Autore:
Paolo Sardi

LA FAMO STRANA? Chissà se i designer, a un certo punto, si sono guardati in faccia e si sono detti un "La famo strana?!?" alla Verdone?! Visto il risultato potrebbe anche essere: la nuova Civic segna una svolta brusca nello stile sin qui adottato dalla Honda. Intendiamoci, la storia del modello, giunto ormai alla sua ottava edizione nel corso di un'onorata carriera ultratrentennale, non è mai stata noiosa e senza acuti.

UNA STORIA LUNGA

Nata nel 1972 come citycar, la Civic è stata declinata nel tempo in tutti i modi possibili e immaginabili. Coupé, targa, berlina a due, tre, quattro e cinque porte come pure station wagon, la best-seller della Honda ha vestito con disinvoltura tutte le carrozzerie, restando comunque quasi sempre fedele a uno stile piuttosto sobrio. Oggi invece passa a un look di rottura che, se non altro, ha il gran pregio di essere personale e di portare sulla ribalta del segmento C qualcosa di nuovo.

FUORI DAL CORO

I fisionomisti sempre alla ricerca di somiglianze hanno così questa volta davanti un osso davvero duro.
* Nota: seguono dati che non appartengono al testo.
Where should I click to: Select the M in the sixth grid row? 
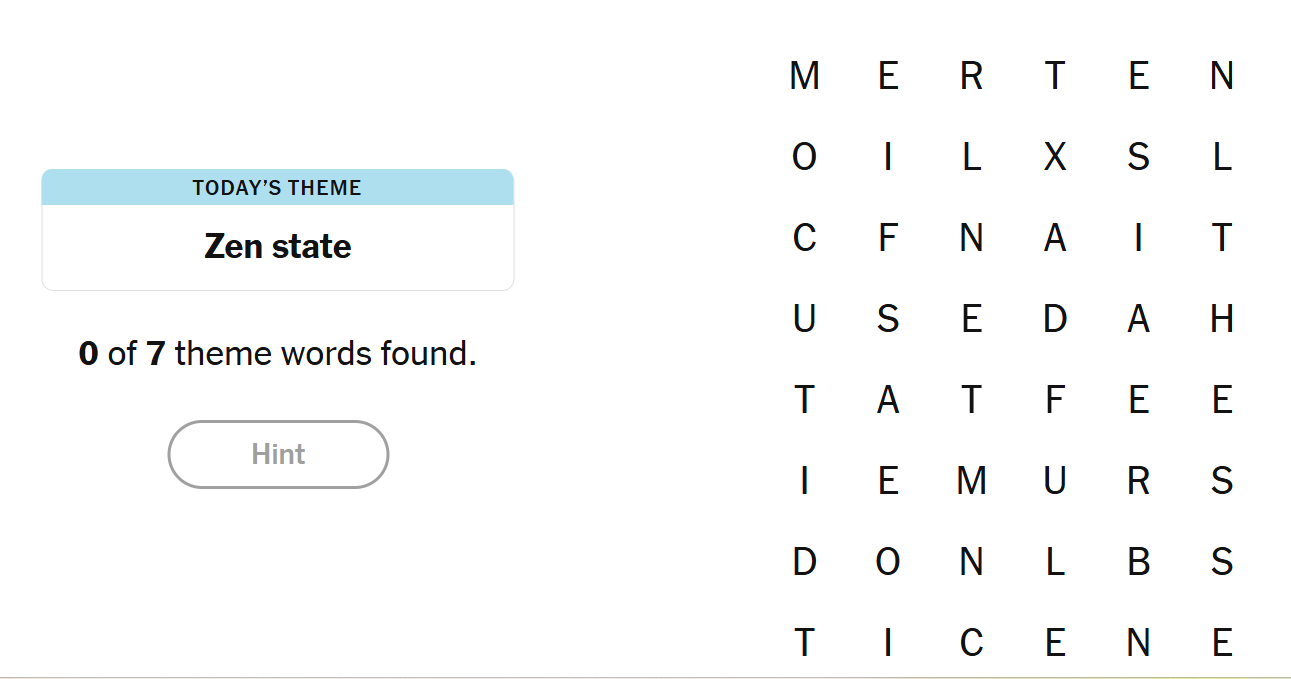pos(971,480)
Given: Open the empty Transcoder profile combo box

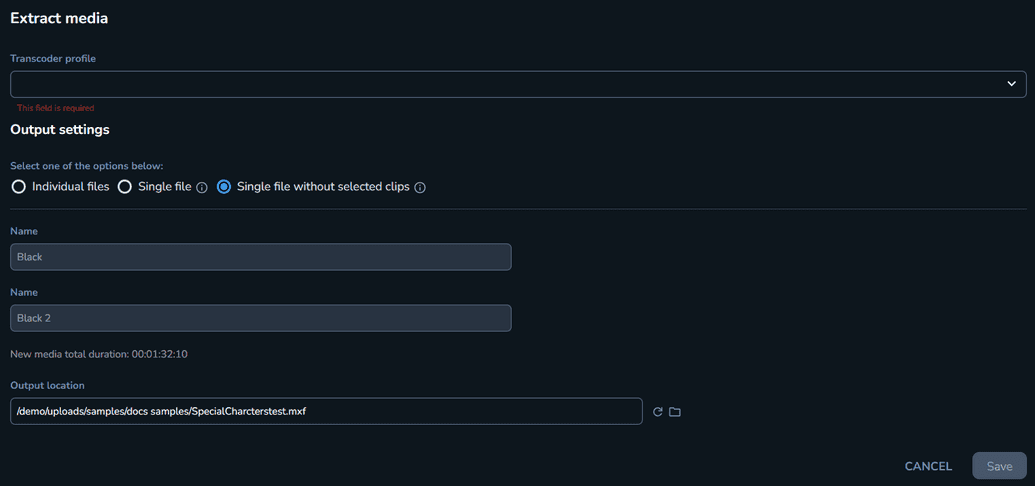Looking at the screenshot, I should (518, 85).
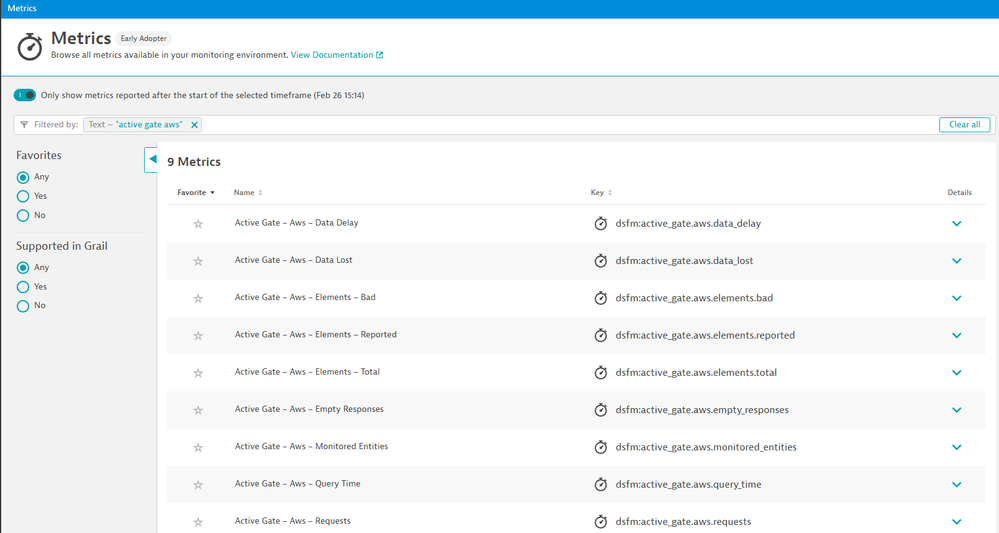
Task: Select No under Supported in Grail
Action: 23,306
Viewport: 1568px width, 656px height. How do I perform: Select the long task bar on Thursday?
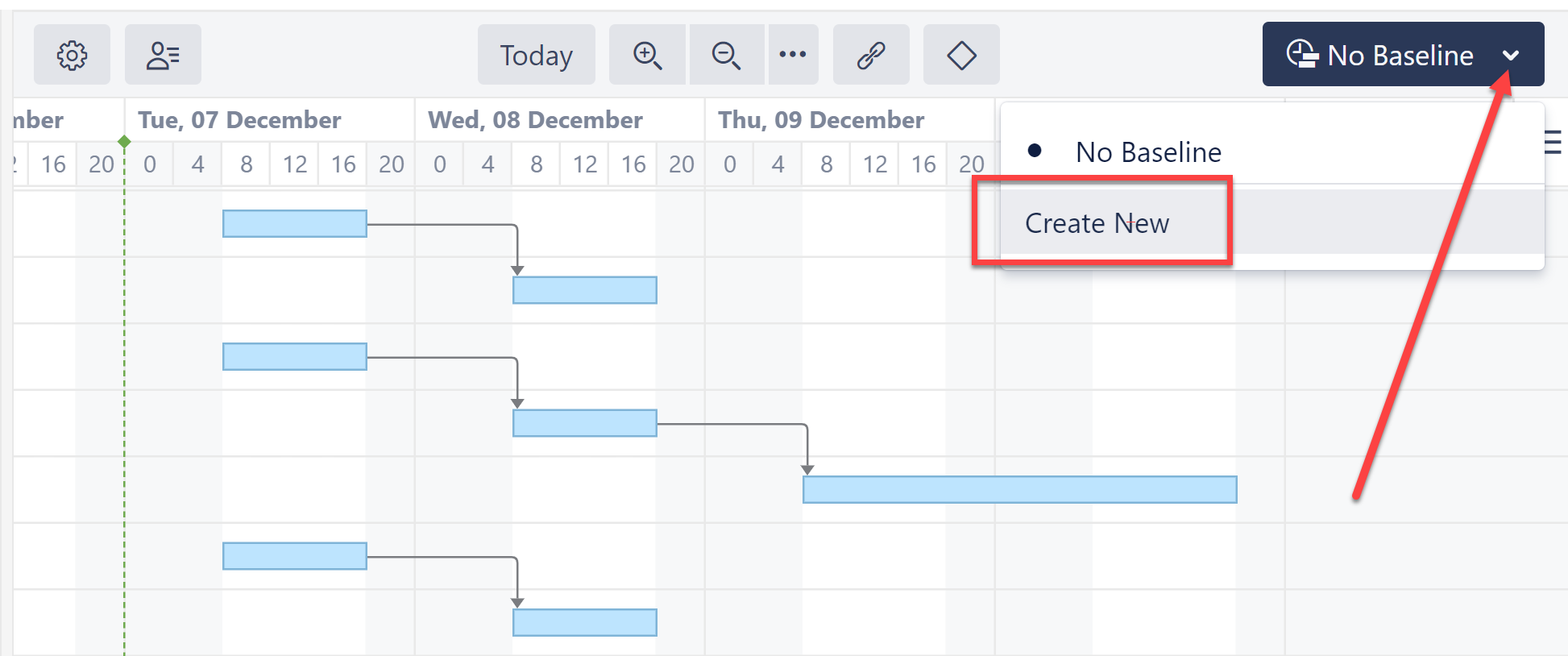coord(1019,488)
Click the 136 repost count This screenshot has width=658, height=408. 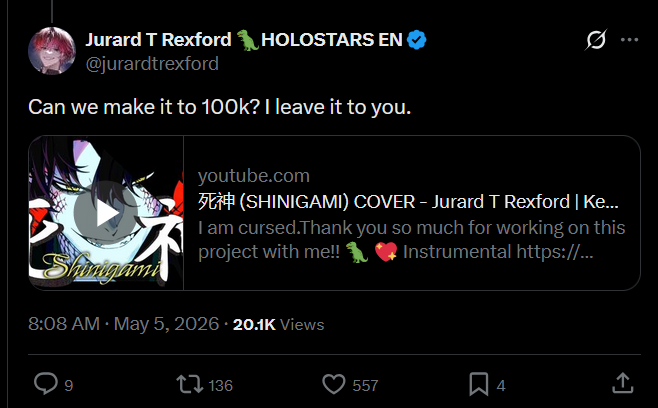point(220,386)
La Civic ha un taglio a cuneo molto marcato, con un frontale corto e sfuggente, da cui prende le mosse una linea di cintura che si alza in obliquo per culminare in una coda alta e ben tornita. Se la sagoma è già sui generis, i dettagli di contorno non fanno che accentuare la particolarità del design.

IN INCOGNITO

I gruppi ottici anteriori e posteriori si sviluppano per tutta la larghezza del muso e della coda, come se si aprissero in un sorriso lieve. I fendinebbia hanno una forma triangolare, ripresa in coda dal bordo dei grintosi terminali di scarico annegati nel paraurti, che danno un tocco di sportività insieme al tappo per il rifornimento in stile aeronautico. Le maniglie anteriori sono inserite in nicchie romboidali mentre quelle posteriori sono nascoste nella cornice dei finestrini. Maniglia a parte, è però tutta la piccola portiera posteriore a cercare di restare in incognito, con un vetro minuscolo, quasi schiacciata del grande montante che si protende in avanti. A chiudere il giro c'è infine il lunotto vagamente bombato e che si sviluppa in due tempi, incorporando anche un accenno di spoiler.

HA SPALLE FORTI

Metro alla mano, la nuova Civic risulta lunga 425 cm, larga 176 e alta 146, con passo di 264 cm. Si tratta di un valore elevato che, a dispetto del look quasi da coupé, lascia supporre un'ottima abitabilità anche per chi è destinato al divano posteriore. Quest'ultimo, tra l'altro può essere ripiegato in avanti con un praticissimo sistema di ribaltamento che permette di incrementare la già eccellente capacità di carico, pari a 456 litri.

EFFETTI SPECIALI

Oltre che per la sua versatilità, l'abitacolo stupisce anche per il disegno, originale come e più di quello della carrozzeria. Dietro a un volante con inserti in alluminio, materiale impiegato anche per la pedaliera, fa infatti capolino una suggestiva strumentazione raccolta in motivo a mezzaluna. A dominare la scena è un enorme contagiri, affiancato da strumenti secondari e sovrastato da un display che raccoglie il tachimetro digitale e una nutrita serie di spie. La consolle centrale culmina con un secondo display che mostra invece le informazioni relative alla climatizzazione e all'impianto stereo. Da notare, sulla sinistra del volante, il pulsante rosso per l'avviamento e lo spegnimento del motore.

IN EVOLUZIONE

A gennaio 2006, quando inizieranno le vendite, a comporre la gamma saranno inizialmente tre motori, due a benzina e un turbodiesel, il noto 2.2 i-CDTi da 140 cv già apprezzato sotto il cofano della Accord. La stessa potenza sarà offerta anche dal nuovo 1.800 Vtec presentato qualche settimana fa, mentre l'entry level sarà rappresentato dal 1.400 i-DSI da 83 cv. In un secondo tempo la famiglia delle Civic si amplierà con l'arrivo di una motorizzazione ibrida e dell'immancabile versione tuttopepe Type R, che sarà proposta con carrozzeria a tre porte.